Dozens displaced after 3-alarm fire at residential hotel in Vallejo

Byby Cornell Barnard KGO logo
Monday, March 6, 2017
Dozens displaced after fire at residential hotel in Vallejo
Between 30 and 40 people were displaced after a 3-alarm fire ripped through a residential hotel on Lincoln Road E. in Vallejo on Sunday.

VALLEJO,Calif. (KGO) -- Between 30 and 40 people were displaced after a 3-alarm fire ripped through a residential hotel on Lincoln Road E. in Vallejo on Sunday.

Everyone got out safely, but some tenants said their units had no working smoke detectors. "I heard somebody yell fire, there was fire coming through the walls man," Robert Jones said.

Jones said he narrowly escaped the fire, which raged out of control through 16 rooms of the Travel Inn at 9:30 a.m.

Jones is confined to a wheelchair. "No wheelchair accessibility, they had to pull me down the stairs," he said.

"My son ran in the room, woke me up and said: 'Mom the building is on fire,' and we grabbed what we could and got out the door," fire victim Tina Wilson said.

Wilson and her son Trenton grabbed their dog named Honey Biscuit and then warned other neighbors to get out. "There was just black smoke everywhere, so I started banging on everybody's doors," she said.

"It engulfed so fast, within five minutes the whole building was gone, so it was too late to do anything," fire victim Marvin Scott said.

The only thing Scott could save was his backpack, which got badly burned.

The fire department said everyone escaped the smoke and flames, but three people were treated for smoke inhalation.

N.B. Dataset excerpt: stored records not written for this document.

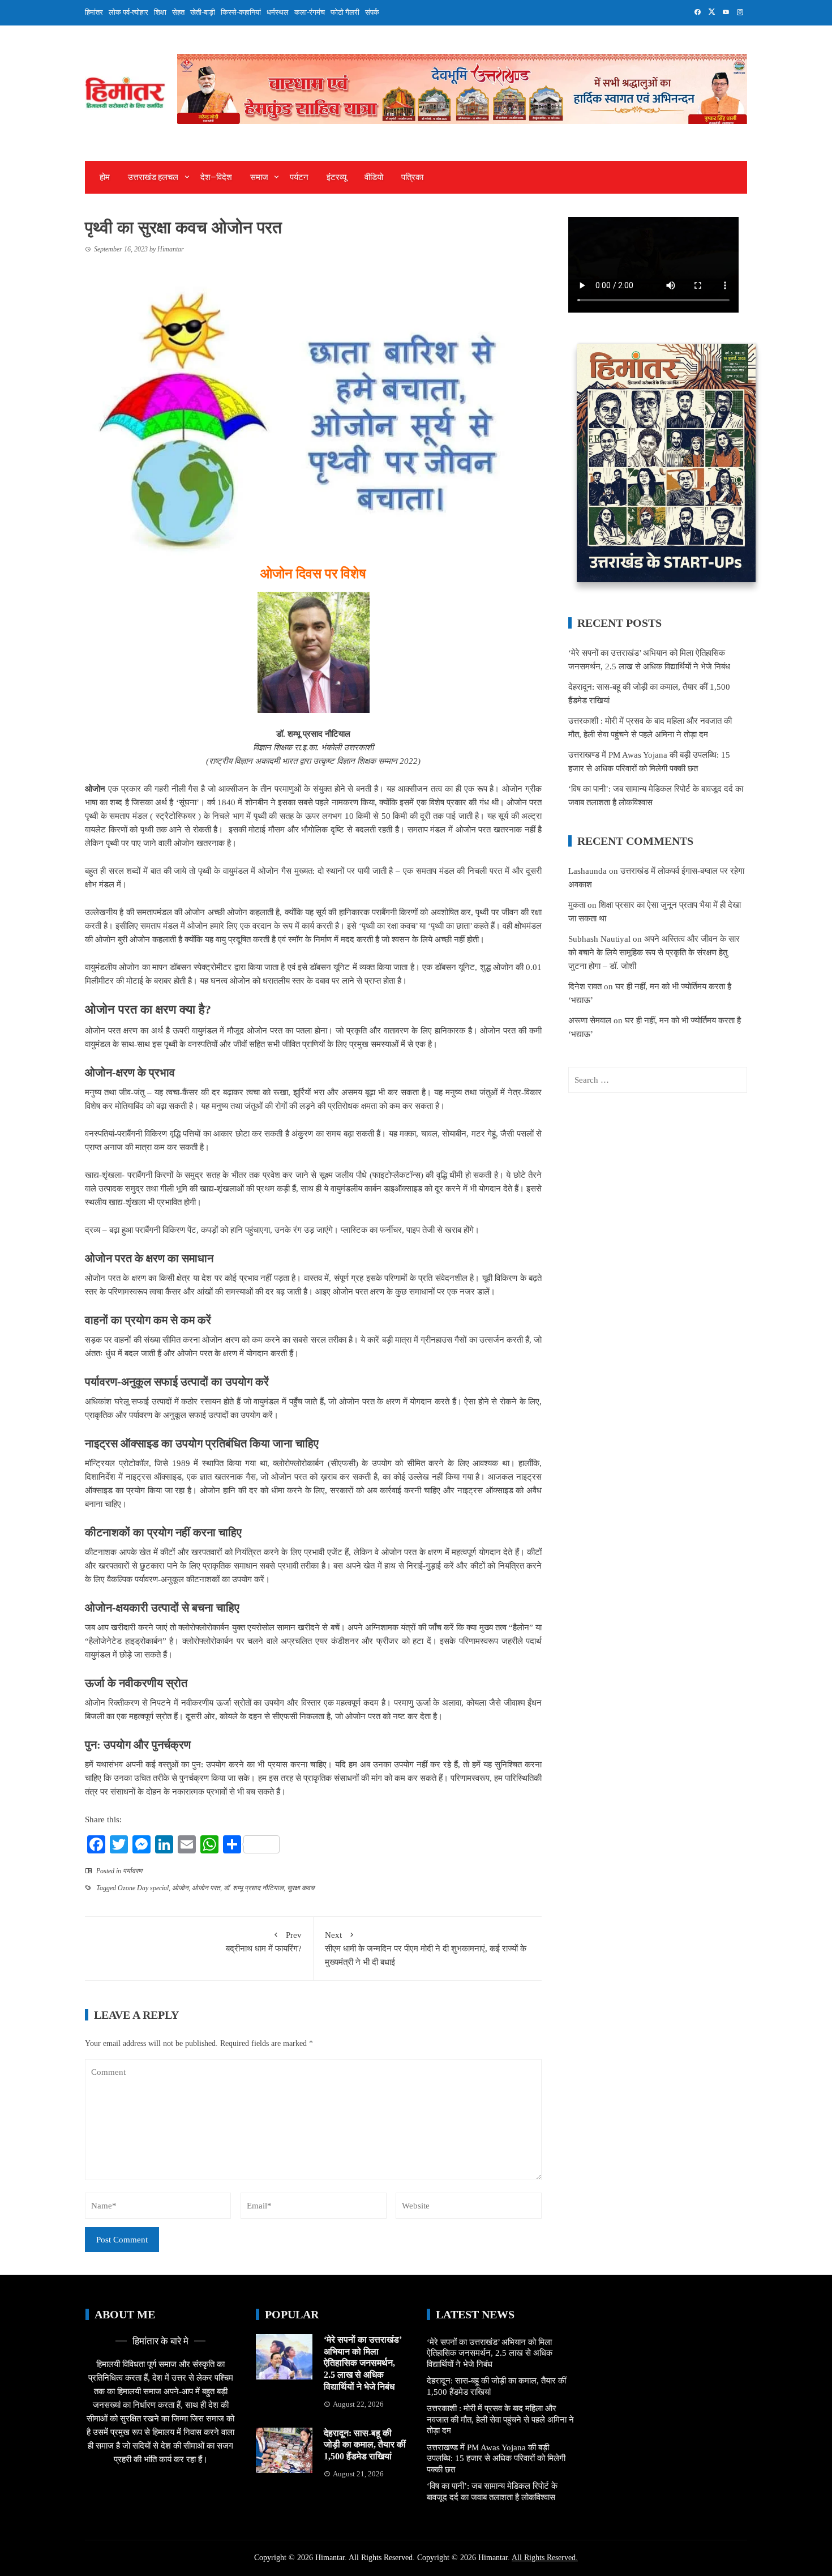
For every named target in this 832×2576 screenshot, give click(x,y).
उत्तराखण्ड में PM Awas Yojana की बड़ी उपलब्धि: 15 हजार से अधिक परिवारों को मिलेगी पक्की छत (496, 2458)
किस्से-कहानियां (241, 12)
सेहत (178, 12)
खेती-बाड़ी (202, 12)
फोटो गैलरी (345, 12)
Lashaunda (587, 870)
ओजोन (180, 1888)
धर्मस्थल (278, 12)
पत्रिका (412, 177)
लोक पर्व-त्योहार (128, 12)
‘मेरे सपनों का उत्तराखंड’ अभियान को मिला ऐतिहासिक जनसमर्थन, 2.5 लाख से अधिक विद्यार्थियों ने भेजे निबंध (362, 2363)
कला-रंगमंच (309, 12)
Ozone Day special (143, 1888)
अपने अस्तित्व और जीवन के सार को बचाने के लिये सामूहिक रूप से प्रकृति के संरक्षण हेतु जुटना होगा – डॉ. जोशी (654, 952)
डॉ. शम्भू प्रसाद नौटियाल (254, 1888)
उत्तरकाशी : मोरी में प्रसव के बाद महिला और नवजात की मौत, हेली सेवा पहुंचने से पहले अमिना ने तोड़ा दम (500, 2419)
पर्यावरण (132, 1871)
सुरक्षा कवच (300, 1888)
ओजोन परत (206, 1888)
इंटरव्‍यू (336, 177)
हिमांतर (94, 12)
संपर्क (372, 12)
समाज (259, 177)
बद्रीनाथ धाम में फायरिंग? (264, 1941)
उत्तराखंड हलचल (153, 177)
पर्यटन (299, 177)
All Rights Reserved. (545, 2557)
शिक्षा (160, 12)
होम (105, 177)
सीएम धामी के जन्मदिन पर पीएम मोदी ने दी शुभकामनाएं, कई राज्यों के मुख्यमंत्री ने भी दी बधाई (425, 1948)
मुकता (576, 904)
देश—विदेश (216, 177)
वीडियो (373, 177)
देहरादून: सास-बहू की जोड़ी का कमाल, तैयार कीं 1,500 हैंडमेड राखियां (365, 2445)
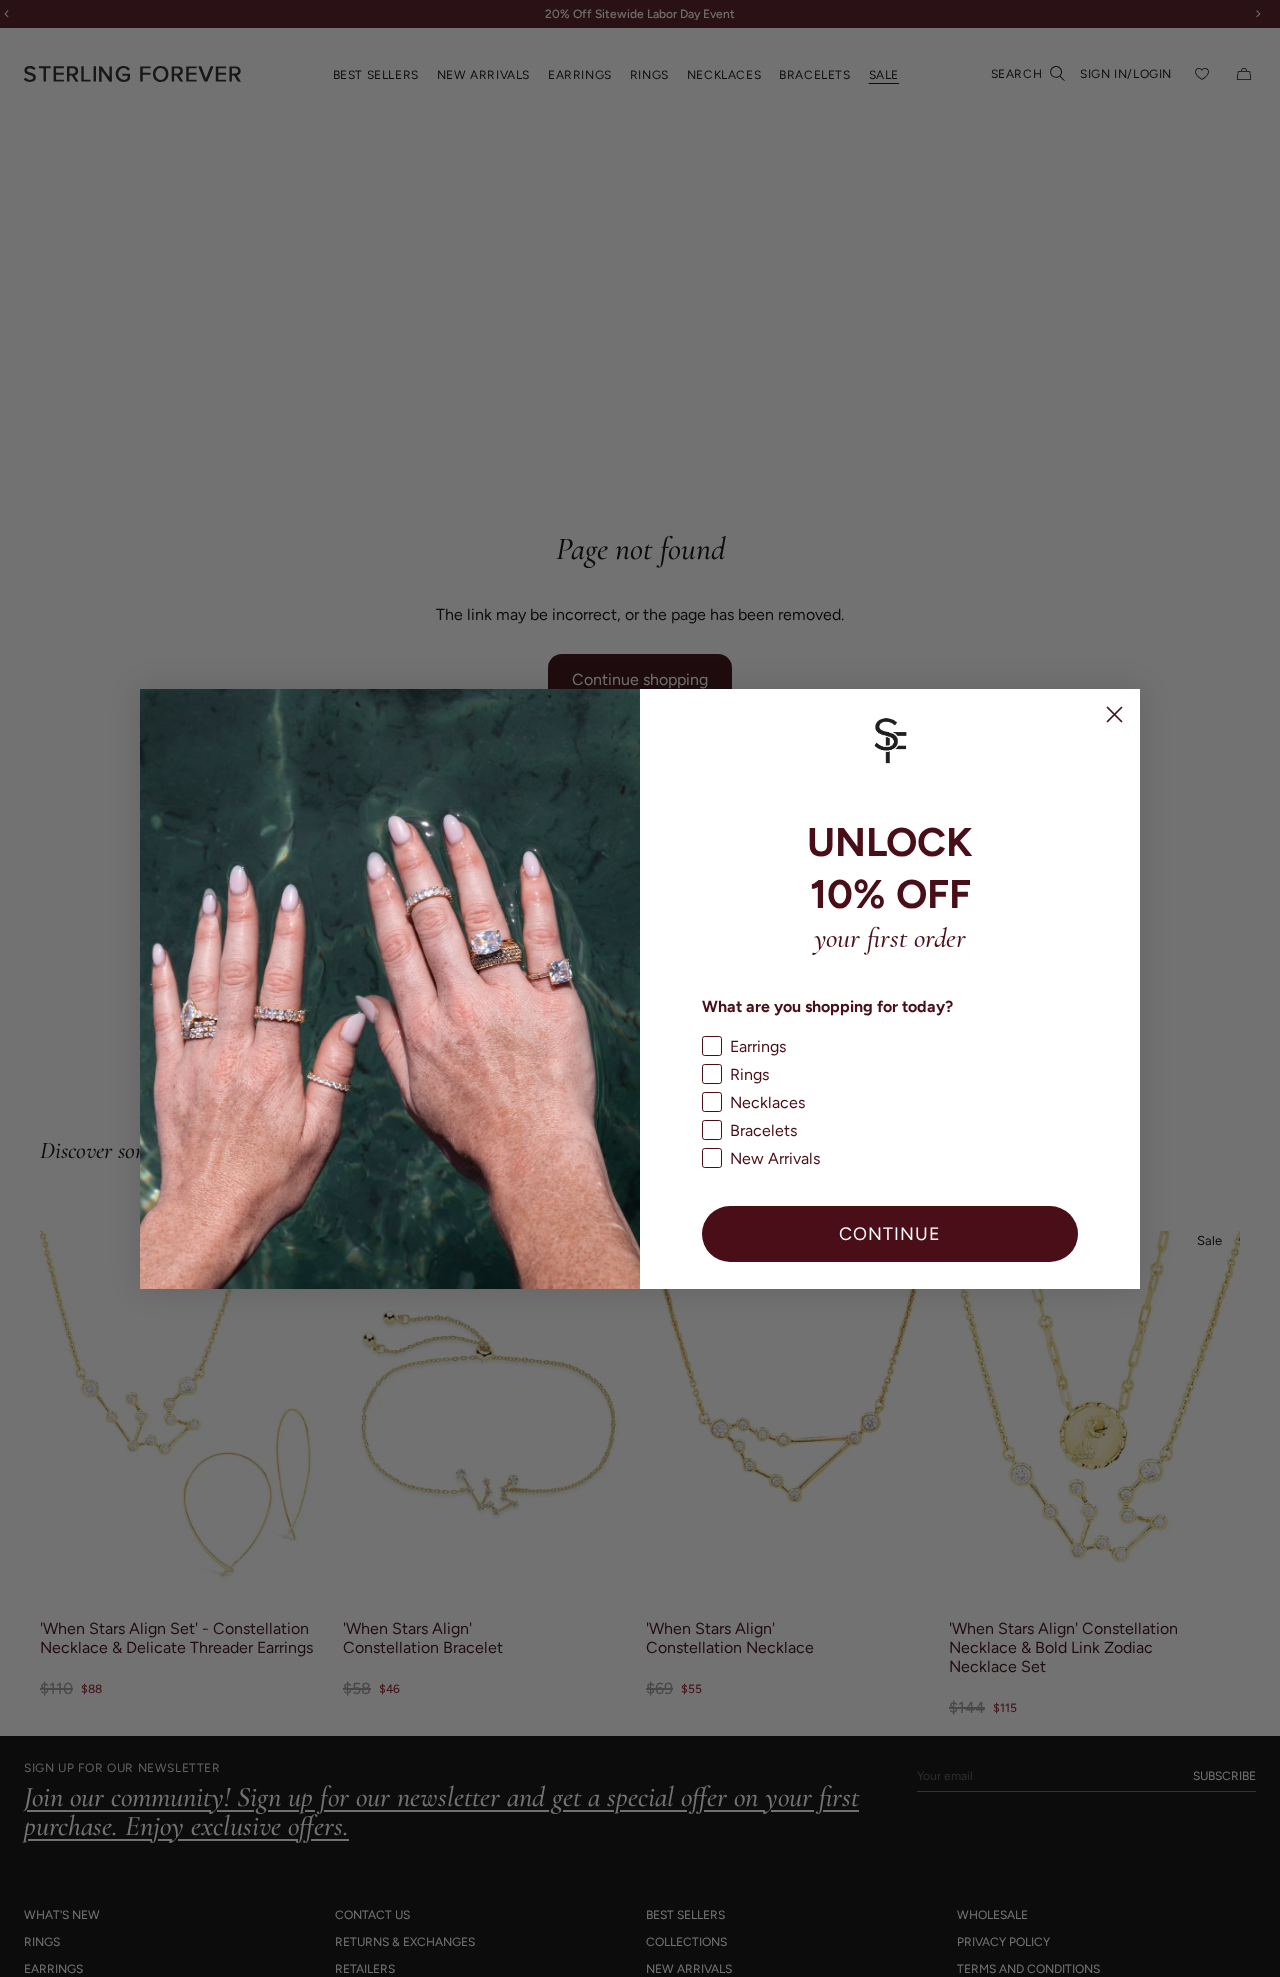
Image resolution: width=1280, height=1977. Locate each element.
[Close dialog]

Firefighters were able to save a cat, but some pets are still missing. "I don't know where my cats are," fire victim Lisa Robinson said.

Some tenants claimed their rooms don't have smoke detectors. "We never was woke up from a smoke detector, we don't even have extinguishers. The roaches live in them," fire victim Joel Jones said.

"I don't have that information if there were fire alarms that were sounding or anything like that at this point," Vallejo Fire Department spokesperson Danny Gutierrez said.

The motel owner told ABC7 News the building was up to code.

The cause of the fire is still unknown, but officials believe it started in a first floor room, and then quickly spread upstairs thanks to a fuel can that was left on the balcony above.